Ad AGCOM il monopolio telefonico piace?

di Michele Baratelli 1

I principali operatori concorrenti di Telecom Italia sulla rete fissa, Fastweb, Vodafone, Tele2, Wind e BT, “non ci stanno” e ribadiscono la propria contrarietà alla decisione adottata da AGCOM relativa all’aumento del canone di unbundling, il prezzo all’ingrosso pagato dagli operatori concorrenti per l’affitto delle linee di Telecom Italia.
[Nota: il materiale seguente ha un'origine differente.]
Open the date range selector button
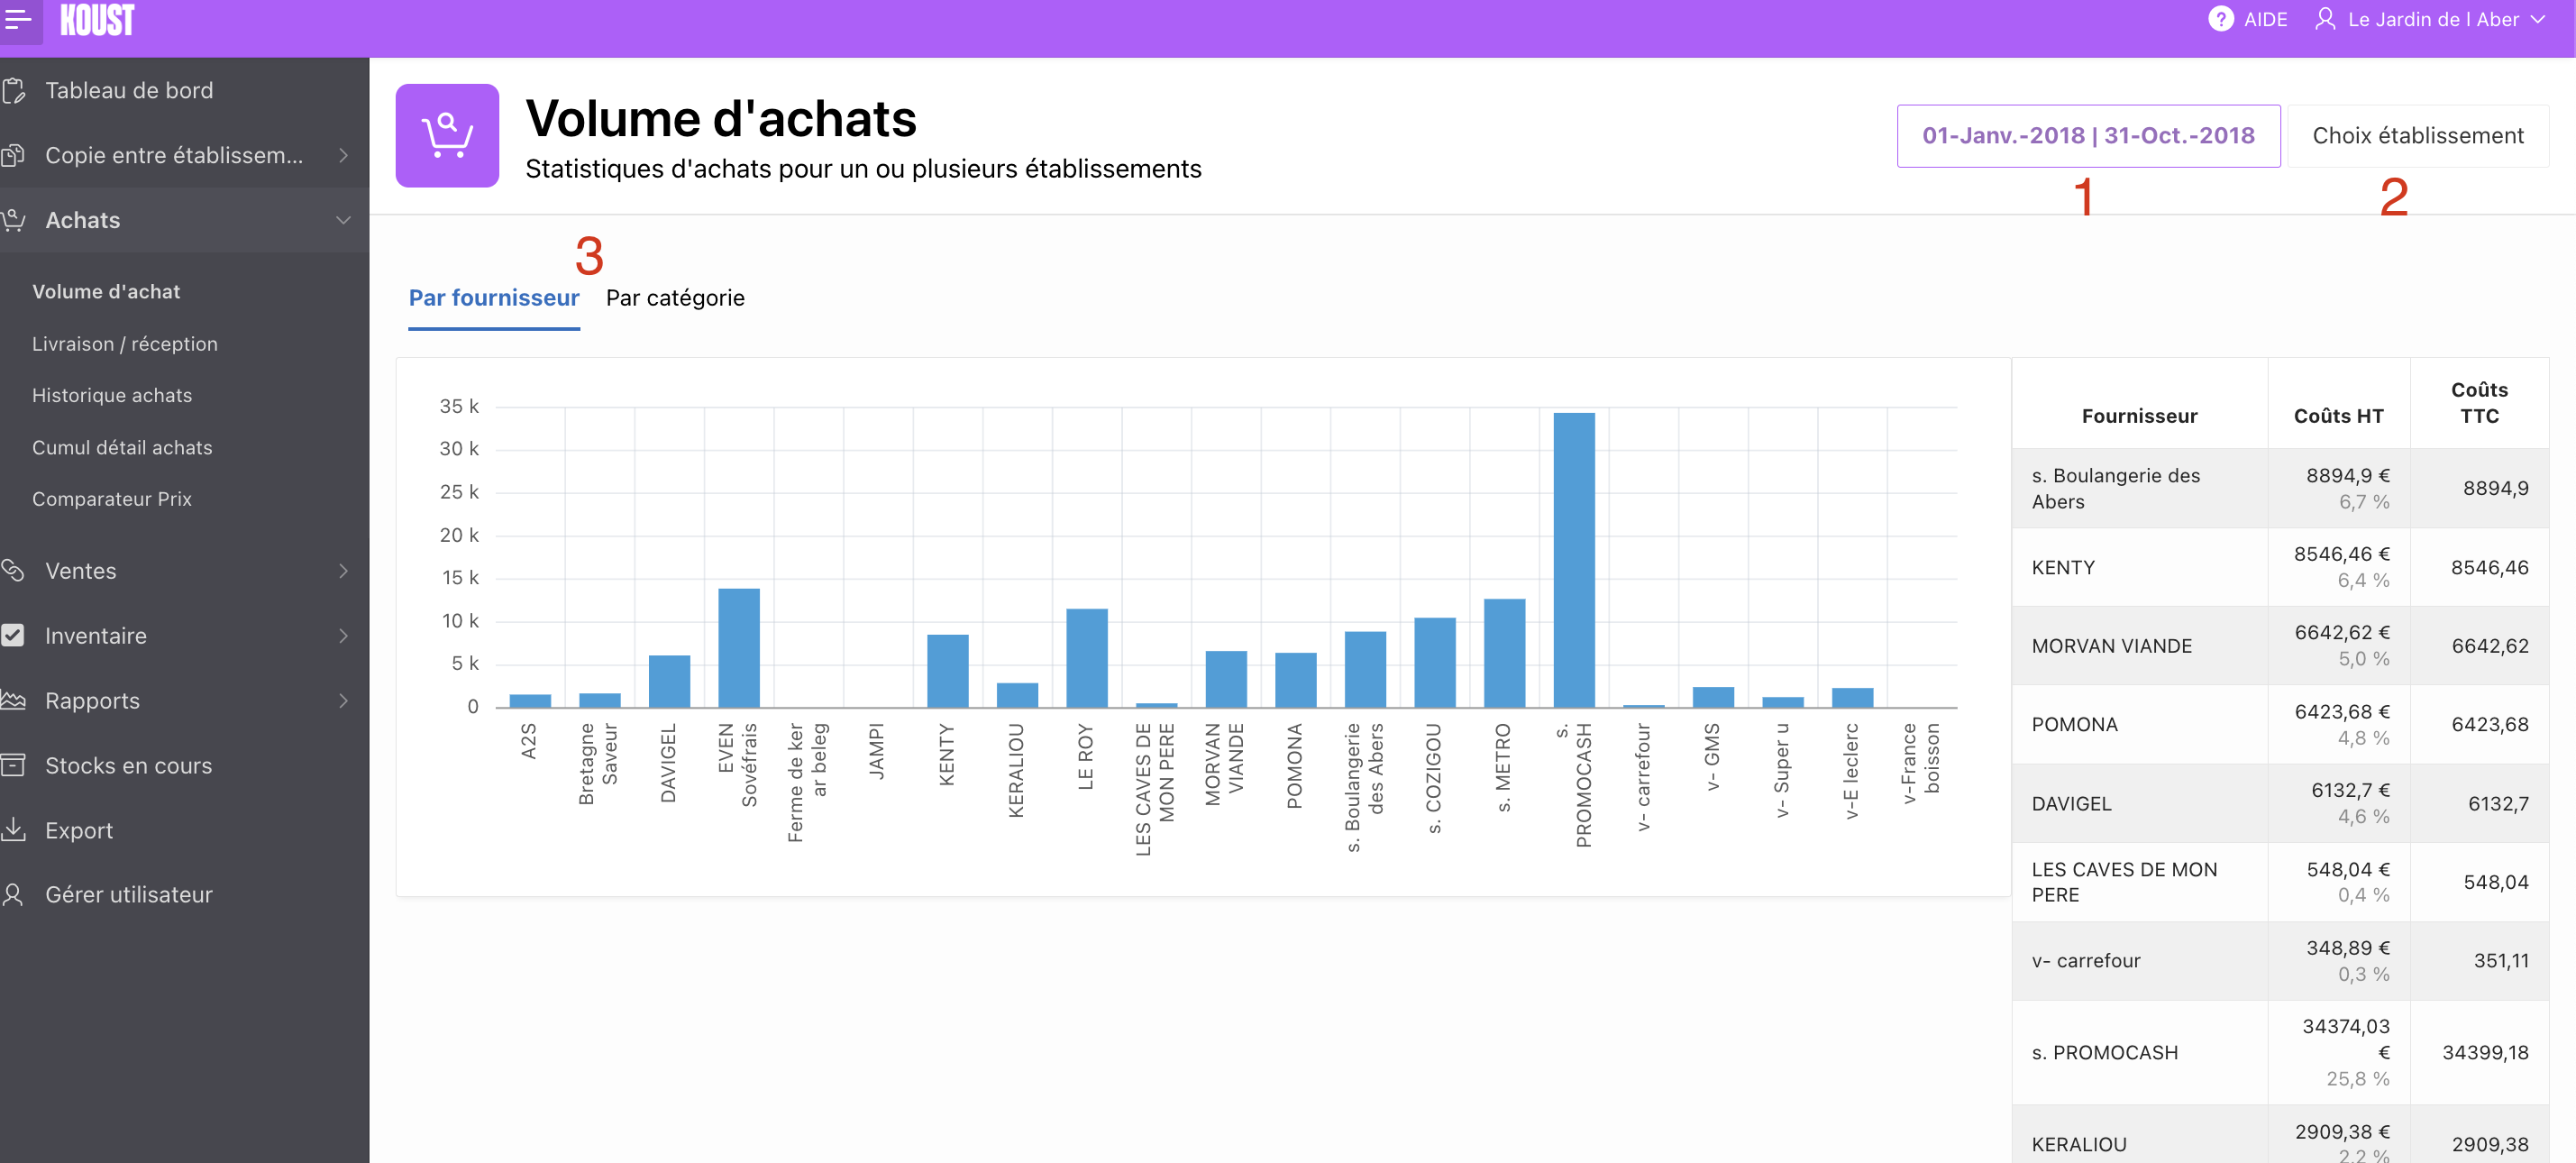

In poche parole ciò significa un maggior costo per tutti gli “operatori telefonici virtuali” che, come conseguenza, diminuiranno investimenti e offerte.

Agcom con questa decisione ha modificato la politica che aveva contraddistinto negli ultimi anni il suo intervento volto all’apertura alla concorrenza del mercato della telefonia fissa. L’incremento dei costi deciso rende non più conveniente il ricorso all’unbundling ed interrompe quindi i programmi di investimento degli operatori alternativi nelle aree del Paese ad oggi ancora non coperte direttamente.
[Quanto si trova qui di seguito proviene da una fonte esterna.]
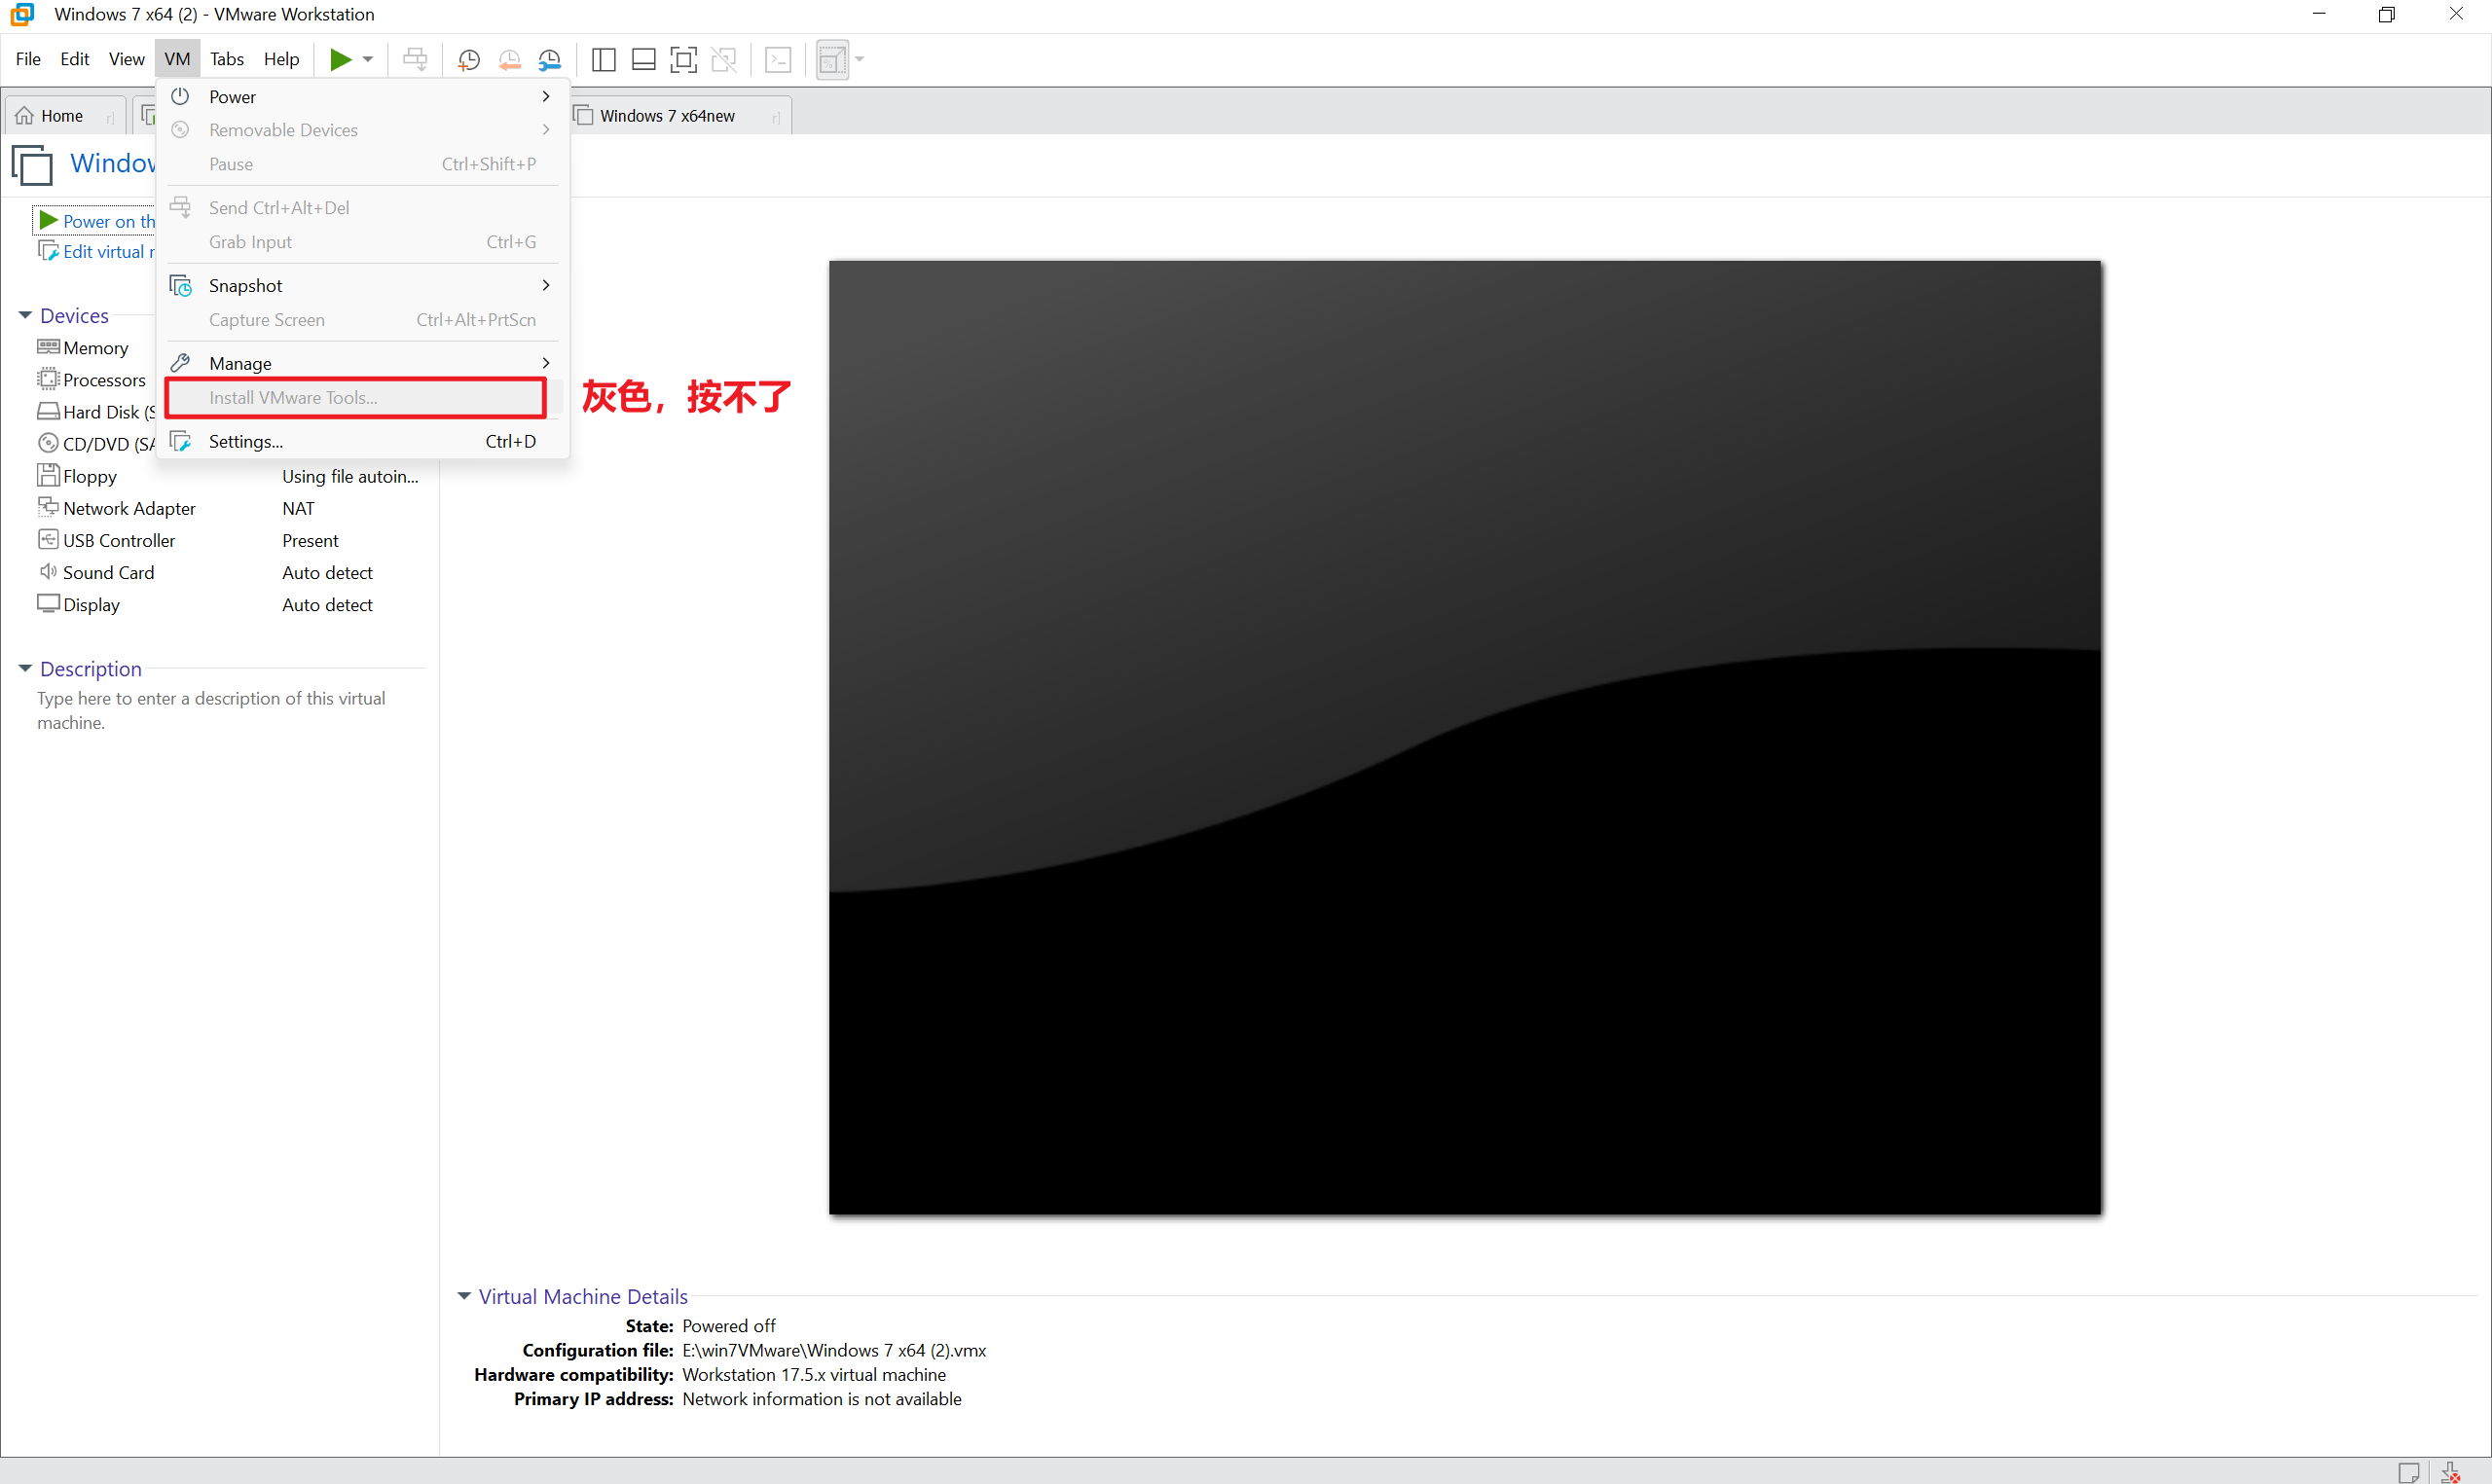Expand the Snapshot submenu
2492x1484 pixels.
(546, 285)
L’inversione di tendenza deliberata oggi presenta poi evidenti ed ulteriori limiti: non tiene conto dell’esito market test condotto attraverso la consultazione pubblica realizzata nei mesi scorsi, contraddice numerose evidenze contrarie all’aumento del canone di ULL, comporta un prospettico e forte arretramento del livello della concorrenza, innalza indebitamente i costi degli operatori concorrenti di Telecom Italia favorendo la creazione di ingiustificati margini di profitto per l’operatore ex-monopolista, disincentiva gli investimenti nella rete di nuova generazione da parte della stessa Telecom Italia e riduce significativamente le risorse a disposizione degli operatori alternativi per investimenti nella rete.

Con questa decisione, Agcom si posiziona quindi in netta controtendenza nel panorama delle telecomunicazioni in Europa. In questo contesto poi, la decisione di far decorrere le nuove condizioni dal 1° gennaio 2009 rappresenta una vera peculiarità: essa pregiudica per gli operatori infrastrutturati, che pagano il canone ULL a Telecom Italia, la possibilità di ripetere sui propri prezzi retail l’incremento subito, creando quindi, ed è paradossale che ciò avvenga a opera di una Autorità di regolamentazione, un evidente ed oggettivo danno.